*PASSAGE GIVEN*
------------------------------------

Gradient-Guided Adversarial Patch Attack for Deep Neural Networks
摘要
Deep neural networks (DNNs) have achieved remarkable success across vision tasks, yet they remain highly vulnerable to adversarial perturbations. While patch-based attacks have been explored as a localized and efficient adversarial attack strategy on DNNs, existing methods often require large perturbation areas or lack precise placement, making them either perceptually noticeable or less effective. To address these limitations, this paper proposes a gradient-guided adversarial patch attack that targets model-specific vulnerable regions. Using gradient-based sensitivity analysis, we are able to pinpoint the most important pixels in the input image that influence the decision of target DNNs. The backgrounds of these sensitive pixels are initially considered as patches. Subsequently, these patches are converted into imperceptible and highly lethal patches through an iterative alpha-controlled blending method. Extensive experiments on multiple benchmark datasets demonstrate that our patches achieve high attack success rates while covering only a small fraction of the original image. These findings underscore the vulnerability of DNNs to compact, well-placed adversarial patches and provide valuable insights for designing stronger defenses against such localized attacks. The source code of our work is available at the given link: https://github.com/RishavKumarIIT/Gradient-Guided-Adversarial-Patch-Attack .

------------------------------------

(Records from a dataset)

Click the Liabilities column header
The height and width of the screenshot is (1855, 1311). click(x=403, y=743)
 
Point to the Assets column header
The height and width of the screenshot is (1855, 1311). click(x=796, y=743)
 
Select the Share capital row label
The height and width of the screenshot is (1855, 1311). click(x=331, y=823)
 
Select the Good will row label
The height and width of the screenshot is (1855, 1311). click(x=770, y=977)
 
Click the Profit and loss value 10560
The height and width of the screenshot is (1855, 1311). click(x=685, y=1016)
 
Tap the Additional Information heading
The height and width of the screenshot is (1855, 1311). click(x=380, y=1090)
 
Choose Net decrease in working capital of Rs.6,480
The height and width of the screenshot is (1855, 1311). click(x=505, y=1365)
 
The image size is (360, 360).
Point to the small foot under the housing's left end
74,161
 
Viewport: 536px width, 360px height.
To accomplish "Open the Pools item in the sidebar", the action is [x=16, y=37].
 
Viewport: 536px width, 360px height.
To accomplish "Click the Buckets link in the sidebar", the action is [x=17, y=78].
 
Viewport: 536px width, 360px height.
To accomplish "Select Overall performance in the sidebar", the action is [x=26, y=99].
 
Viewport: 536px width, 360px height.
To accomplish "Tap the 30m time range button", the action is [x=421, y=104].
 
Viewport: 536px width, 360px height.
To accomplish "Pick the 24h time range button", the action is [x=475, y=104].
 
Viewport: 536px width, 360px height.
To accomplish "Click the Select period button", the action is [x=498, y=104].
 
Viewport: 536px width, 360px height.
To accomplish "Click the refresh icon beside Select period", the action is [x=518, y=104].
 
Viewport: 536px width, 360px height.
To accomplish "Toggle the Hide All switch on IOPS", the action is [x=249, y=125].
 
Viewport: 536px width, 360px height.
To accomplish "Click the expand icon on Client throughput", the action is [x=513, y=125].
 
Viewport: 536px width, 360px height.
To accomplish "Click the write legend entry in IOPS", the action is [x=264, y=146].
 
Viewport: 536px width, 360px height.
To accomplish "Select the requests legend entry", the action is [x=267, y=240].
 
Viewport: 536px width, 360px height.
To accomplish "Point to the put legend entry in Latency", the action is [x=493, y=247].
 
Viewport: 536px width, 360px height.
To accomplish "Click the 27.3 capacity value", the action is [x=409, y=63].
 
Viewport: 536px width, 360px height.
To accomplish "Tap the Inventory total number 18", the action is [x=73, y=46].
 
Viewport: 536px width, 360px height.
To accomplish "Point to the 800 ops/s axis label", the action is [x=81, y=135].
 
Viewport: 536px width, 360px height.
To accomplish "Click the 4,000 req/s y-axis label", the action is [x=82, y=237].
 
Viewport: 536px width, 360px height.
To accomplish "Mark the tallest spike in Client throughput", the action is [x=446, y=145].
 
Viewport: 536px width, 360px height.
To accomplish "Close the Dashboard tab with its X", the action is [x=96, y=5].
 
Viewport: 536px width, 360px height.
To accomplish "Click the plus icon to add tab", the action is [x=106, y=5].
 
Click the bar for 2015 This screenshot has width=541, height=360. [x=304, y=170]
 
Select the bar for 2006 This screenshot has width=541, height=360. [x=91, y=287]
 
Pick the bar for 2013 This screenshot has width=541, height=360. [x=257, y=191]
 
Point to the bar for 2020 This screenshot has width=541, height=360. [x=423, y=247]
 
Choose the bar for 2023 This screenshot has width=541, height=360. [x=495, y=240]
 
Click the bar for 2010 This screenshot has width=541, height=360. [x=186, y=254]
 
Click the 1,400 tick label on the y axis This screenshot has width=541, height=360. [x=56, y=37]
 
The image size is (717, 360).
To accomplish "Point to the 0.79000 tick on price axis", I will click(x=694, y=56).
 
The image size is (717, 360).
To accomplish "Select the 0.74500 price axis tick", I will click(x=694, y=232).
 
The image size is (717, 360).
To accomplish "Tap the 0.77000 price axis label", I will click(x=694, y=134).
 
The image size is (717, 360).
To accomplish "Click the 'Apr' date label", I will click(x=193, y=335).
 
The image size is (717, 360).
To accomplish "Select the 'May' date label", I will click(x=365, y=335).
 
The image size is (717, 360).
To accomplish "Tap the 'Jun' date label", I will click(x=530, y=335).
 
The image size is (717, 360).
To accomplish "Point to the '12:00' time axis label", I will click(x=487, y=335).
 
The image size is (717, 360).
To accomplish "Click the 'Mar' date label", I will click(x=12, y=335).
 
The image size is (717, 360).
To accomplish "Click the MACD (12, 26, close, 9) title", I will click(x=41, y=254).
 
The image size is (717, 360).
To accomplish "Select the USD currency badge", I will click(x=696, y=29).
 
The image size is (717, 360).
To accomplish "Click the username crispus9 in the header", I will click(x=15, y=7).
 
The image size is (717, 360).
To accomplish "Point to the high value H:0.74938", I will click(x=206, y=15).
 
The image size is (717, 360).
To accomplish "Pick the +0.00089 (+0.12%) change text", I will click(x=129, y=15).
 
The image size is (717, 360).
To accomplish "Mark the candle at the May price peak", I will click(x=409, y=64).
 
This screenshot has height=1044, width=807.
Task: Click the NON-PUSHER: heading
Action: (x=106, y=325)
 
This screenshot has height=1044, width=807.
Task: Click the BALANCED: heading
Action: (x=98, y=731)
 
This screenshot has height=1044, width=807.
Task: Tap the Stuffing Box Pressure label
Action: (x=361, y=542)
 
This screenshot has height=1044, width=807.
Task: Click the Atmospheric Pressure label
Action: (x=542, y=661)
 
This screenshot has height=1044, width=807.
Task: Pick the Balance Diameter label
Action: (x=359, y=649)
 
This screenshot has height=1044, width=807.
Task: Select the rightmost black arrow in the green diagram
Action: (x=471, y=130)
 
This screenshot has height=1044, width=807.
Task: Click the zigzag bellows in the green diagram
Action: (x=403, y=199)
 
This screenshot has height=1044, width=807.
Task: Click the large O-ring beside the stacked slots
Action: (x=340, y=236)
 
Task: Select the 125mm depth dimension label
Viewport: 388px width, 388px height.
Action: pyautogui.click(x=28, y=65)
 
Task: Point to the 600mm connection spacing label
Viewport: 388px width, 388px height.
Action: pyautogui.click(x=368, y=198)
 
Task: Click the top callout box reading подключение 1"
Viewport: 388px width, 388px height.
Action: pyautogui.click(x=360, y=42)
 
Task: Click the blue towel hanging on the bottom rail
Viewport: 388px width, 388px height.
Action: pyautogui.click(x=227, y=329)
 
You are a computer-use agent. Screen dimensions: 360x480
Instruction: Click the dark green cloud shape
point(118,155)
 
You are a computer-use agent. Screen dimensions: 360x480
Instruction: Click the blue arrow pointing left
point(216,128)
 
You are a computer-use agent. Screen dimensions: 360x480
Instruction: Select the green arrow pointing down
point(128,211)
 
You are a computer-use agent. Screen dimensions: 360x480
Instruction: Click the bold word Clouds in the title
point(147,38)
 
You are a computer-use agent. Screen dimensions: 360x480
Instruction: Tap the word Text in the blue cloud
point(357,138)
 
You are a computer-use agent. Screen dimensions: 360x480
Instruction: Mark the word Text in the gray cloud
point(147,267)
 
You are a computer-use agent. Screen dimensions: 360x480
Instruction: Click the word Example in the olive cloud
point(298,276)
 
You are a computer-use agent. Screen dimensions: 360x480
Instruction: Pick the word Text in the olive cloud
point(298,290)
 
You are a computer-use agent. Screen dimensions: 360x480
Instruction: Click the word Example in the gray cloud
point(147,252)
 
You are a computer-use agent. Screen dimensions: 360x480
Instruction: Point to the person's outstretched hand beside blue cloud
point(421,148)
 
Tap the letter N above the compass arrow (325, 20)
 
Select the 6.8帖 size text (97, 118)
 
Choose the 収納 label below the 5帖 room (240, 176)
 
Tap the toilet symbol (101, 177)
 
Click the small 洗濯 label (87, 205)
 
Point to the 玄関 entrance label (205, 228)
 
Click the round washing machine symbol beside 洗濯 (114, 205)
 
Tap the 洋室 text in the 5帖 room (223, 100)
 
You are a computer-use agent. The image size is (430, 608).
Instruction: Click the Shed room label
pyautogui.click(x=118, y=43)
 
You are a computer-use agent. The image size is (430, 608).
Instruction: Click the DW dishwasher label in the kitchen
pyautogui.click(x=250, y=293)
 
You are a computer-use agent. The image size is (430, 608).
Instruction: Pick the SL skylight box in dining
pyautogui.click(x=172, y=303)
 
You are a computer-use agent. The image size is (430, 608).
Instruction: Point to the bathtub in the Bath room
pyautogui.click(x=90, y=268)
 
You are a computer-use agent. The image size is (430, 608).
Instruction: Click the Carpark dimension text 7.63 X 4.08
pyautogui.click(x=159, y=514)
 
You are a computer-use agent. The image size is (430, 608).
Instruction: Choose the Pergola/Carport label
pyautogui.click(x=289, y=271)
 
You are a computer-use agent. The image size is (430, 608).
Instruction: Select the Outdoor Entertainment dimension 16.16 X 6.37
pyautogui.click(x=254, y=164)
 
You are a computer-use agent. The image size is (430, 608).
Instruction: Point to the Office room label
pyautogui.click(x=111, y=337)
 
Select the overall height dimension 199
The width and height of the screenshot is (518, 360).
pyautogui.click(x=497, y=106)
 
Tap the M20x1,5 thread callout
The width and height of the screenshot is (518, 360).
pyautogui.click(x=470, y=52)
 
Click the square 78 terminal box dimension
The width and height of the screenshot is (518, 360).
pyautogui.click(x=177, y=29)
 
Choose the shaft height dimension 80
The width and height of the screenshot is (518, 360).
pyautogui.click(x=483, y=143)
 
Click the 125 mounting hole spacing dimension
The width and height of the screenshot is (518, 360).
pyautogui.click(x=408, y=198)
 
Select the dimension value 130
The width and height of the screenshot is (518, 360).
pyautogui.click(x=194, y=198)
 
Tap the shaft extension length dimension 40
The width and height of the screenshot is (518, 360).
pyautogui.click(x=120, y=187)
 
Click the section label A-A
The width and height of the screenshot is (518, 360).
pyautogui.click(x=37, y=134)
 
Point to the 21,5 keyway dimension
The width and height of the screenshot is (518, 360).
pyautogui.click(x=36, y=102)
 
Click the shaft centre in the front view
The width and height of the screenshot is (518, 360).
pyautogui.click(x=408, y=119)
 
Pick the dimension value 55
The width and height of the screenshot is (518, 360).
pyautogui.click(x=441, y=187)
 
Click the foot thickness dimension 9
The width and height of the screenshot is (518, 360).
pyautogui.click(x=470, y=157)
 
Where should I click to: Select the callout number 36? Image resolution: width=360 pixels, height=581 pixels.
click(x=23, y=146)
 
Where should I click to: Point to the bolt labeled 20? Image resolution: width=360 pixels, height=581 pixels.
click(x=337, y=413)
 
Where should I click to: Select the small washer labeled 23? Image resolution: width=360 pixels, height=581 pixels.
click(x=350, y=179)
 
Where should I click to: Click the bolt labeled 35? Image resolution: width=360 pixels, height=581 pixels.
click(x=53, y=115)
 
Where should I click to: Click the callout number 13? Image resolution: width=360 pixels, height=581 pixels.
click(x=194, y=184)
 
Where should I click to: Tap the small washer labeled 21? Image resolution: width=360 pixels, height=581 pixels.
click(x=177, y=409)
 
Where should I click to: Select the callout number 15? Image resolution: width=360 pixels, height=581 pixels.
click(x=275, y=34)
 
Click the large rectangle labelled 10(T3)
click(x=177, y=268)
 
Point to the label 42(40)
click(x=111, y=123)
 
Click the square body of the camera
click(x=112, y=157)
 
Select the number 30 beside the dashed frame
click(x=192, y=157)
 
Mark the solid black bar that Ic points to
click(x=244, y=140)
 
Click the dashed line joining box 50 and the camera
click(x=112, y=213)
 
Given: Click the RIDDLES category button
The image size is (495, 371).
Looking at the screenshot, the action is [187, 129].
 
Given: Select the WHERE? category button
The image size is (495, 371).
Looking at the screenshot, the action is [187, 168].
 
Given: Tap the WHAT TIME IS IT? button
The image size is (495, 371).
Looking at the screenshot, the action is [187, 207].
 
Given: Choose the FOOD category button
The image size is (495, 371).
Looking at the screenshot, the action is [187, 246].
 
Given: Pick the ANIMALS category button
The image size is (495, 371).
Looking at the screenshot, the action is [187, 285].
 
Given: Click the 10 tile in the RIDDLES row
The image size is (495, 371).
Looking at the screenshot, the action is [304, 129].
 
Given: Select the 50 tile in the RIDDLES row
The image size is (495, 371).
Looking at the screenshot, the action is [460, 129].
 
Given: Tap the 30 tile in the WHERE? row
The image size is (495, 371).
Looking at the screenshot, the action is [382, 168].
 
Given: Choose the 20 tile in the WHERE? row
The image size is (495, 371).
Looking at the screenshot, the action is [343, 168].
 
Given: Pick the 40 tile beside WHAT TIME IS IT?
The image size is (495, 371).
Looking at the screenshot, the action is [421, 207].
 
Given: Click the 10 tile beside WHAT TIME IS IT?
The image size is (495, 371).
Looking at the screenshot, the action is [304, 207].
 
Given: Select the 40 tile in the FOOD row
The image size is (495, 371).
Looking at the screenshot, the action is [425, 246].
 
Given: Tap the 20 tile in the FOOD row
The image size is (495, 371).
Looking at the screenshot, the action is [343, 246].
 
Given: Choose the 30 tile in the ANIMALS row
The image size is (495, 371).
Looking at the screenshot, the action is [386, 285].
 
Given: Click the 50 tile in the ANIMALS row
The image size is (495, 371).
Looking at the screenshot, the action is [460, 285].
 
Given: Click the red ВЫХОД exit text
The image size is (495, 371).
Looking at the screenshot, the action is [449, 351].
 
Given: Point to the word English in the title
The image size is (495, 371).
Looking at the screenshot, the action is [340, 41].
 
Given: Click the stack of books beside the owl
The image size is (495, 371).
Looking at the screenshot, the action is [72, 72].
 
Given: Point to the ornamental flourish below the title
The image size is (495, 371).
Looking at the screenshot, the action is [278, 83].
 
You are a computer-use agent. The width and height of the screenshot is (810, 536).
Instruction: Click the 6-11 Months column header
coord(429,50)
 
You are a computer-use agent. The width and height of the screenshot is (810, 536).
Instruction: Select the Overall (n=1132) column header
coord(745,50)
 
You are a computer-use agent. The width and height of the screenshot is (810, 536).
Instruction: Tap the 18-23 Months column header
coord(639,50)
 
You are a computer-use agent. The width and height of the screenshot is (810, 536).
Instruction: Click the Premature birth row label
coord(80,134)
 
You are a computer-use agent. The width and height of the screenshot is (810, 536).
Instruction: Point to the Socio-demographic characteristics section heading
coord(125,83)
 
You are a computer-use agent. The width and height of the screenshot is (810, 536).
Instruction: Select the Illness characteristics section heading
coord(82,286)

------------------------------------

Answer these questions about the abstract on adversarial patch attacks:
1. What do existing patch-based methods often require or lack?
2. Through what method are the initial patches converted into imperceptible and highly lethal patches?
3. How much of the original image do the proposed patches cover?

*FINAL RESULT*
1. They often require large perturbation areas or lack precise placement.
2. An iterative alpha-controlled blending method.
3. Only a small fraction of it.